> Stored records
:::

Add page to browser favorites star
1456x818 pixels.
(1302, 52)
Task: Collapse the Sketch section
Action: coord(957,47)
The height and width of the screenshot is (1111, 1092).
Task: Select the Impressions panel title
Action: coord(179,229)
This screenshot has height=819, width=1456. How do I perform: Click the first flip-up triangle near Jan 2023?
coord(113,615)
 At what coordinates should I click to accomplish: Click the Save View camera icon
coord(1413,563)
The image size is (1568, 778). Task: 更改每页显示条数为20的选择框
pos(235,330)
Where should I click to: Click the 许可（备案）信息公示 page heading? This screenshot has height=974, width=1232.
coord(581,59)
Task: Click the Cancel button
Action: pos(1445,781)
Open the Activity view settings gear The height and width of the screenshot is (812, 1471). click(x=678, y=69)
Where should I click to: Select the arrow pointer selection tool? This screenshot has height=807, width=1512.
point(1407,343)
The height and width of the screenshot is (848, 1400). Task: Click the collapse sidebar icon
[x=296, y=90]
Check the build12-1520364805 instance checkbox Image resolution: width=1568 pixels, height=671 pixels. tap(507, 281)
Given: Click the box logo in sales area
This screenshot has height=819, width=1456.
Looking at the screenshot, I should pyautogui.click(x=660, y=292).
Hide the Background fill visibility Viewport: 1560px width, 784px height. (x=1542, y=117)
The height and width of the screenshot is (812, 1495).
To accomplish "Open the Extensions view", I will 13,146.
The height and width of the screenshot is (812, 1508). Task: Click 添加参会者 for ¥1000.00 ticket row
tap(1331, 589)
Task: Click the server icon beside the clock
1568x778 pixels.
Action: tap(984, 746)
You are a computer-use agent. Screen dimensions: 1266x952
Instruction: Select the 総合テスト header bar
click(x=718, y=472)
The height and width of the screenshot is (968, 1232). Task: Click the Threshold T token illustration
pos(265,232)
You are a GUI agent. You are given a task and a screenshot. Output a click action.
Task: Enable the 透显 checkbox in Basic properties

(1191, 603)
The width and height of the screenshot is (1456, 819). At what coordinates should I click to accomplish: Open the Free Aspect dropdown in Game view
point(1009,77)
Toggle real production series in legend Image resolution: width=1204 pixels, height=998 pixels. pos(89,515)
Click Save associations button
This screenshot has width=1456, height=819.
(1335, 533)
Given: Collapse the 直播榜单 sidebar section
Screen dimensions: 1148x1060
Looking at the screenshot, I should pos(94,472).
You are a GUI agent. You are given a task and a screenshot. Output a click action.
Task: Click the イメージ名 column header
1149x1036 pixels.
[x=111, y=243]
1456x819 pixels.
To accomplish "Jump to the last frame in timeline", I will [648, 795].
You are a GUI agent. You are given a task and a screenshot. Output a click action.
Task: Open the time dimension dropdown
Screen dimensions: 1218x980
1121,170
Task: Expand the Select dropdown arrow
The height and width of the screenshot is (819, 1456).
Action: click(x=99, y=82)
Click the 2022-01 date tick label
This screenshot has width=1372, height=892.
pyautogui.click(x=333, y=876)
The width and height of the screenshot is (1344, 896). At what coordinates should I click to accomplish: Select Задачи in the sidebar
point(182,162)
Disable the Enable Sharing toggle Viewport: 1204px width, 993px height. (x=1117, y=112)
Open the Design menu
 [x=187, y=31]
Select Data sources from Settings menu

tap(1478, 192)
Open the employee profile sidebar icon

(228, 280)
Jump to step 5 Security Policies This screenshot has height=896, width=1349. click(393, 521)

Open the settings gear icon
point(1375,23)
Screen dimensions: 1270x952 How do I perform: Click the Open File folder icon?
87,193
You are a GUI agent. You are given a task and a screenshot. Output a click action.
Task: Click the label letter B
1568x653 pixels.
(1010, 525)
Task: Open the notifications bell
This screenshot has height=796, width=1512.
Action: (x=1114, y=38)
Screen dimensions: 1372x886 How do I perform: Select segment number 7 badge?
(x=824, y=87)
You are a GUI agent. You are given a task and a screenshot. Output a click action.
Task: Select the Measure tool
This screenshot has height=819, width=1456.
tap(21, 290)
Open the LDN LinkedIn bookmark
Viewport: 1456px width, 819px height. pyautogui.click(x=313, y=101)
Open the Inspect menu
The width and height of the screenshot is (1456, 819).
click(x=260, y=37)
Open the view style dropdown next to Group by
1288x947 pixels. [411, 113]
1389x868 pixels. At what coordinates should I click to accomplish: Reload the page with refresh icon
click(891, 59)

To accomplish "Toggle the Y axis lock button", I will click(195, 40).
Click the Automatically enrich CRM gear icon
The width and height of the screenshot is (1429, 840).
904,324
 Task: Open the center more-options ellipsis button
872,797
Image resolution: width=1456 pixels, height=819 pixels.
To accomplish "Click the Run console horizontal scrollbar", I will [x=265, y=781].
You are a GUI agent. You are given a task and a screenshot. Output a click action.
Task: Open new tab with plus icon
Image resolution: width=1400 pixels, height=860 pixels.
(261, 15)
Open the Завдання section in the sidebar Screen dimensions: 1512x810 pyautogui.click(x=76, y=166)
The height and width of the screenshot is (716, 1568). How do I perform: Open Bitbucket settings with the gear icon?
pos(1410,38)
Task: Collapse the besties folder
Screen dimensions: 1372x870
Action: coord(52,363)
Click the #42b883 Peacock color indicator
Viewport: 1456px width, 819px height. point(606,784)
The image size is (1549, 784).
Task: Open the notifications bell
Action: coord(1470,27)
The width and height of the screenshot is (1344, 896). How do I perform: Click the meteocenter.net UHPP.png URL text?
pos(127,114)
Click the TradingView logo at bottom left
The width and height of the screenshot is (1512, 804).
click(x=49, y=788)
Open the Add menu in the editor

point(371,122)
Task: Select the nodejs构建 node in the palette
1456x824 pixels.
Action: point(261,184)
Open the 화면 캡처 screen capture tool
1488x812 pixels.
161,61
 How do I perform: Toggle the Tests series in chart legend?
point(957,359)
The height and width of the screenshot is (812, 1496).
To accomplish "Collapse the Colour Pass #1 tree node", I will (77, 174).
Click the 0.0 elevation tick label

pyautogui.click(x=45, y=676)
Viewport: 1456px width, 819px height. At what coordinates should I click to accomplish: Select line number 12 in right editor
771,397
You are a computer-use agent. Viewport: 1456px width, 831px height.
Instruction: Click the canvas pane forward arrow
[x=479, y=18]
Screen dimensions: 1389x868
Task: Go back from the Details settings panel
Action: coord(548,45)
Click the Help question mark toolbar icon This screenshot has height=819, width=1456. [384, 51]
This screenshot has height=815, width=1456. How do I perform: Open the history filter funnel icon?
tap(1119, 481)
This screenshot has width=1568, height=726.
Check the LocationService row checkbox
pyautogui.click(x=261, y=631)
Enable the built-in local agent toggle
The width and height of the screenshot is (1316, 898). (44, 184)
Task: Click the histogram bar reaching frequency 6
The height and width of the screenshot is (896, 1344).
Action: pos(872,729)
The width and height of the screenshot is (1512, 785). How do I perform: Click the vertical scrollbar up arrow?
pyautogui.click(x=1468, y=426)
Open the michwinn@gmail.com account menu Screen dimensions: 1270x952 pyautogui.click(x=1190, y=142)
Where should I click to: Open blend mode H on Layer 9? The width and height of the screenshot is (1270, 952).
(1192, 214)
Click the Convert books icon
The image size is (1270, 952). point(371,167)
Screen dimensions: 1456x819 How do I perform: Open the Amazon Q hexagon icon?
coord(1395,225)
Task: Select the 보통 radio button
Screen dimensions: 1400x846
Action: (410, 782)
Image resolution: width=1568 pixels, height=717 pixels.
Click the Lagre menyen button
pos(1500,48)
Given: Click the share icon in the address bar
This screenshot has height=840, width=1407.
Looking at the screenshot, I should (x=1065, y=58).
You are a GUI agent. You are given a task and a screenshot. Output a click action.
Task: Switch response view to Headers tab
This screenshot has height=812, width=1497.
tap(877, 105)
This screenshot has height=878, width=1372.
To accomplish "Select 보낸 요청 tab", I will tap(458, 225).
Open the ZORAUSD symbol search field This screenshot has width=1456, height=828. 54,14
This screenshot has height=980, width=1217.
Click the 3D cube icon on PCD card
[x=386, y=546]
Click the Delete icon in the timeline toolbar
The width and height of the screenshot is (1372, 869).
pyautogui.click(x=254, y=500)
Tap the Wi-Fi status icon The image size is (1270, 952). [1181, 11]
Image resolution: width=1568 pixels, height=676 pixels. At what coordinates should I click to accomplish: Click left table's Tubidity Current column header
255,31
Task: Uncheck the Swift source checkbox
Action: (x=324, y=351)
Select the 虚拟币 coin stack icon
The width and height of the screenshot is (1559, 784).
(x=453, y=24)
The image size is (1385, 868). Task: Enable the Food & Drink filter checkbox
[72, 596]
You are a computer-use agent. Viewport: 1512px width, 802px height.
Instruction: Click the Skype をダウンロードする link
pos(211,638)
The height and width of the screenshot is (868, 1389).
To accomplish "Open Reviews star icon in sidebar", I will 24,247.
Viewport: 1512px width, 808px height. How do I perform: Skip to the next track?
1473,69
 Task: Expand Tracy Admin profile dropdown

:::

> TASK REQUIREMENTS
Using the entries shown above, reproduce verbatim the lines from the line bearing "The height and width of the screenshot is (812, 1495)." to the line bearing "Task: Click the server icon beside the clock", inclusive.

> YOUR SOLUTION
The height and width of the screenshot is (812, 1495).
To accomplish "Open the Extensions view", I will 13,146.
The height and width of the screenshot is (812, 1508). Task: Click 添加参会者 for ¥1000.00 ticket row
tap(1331, 589)
Task: Click the server icon beside the clock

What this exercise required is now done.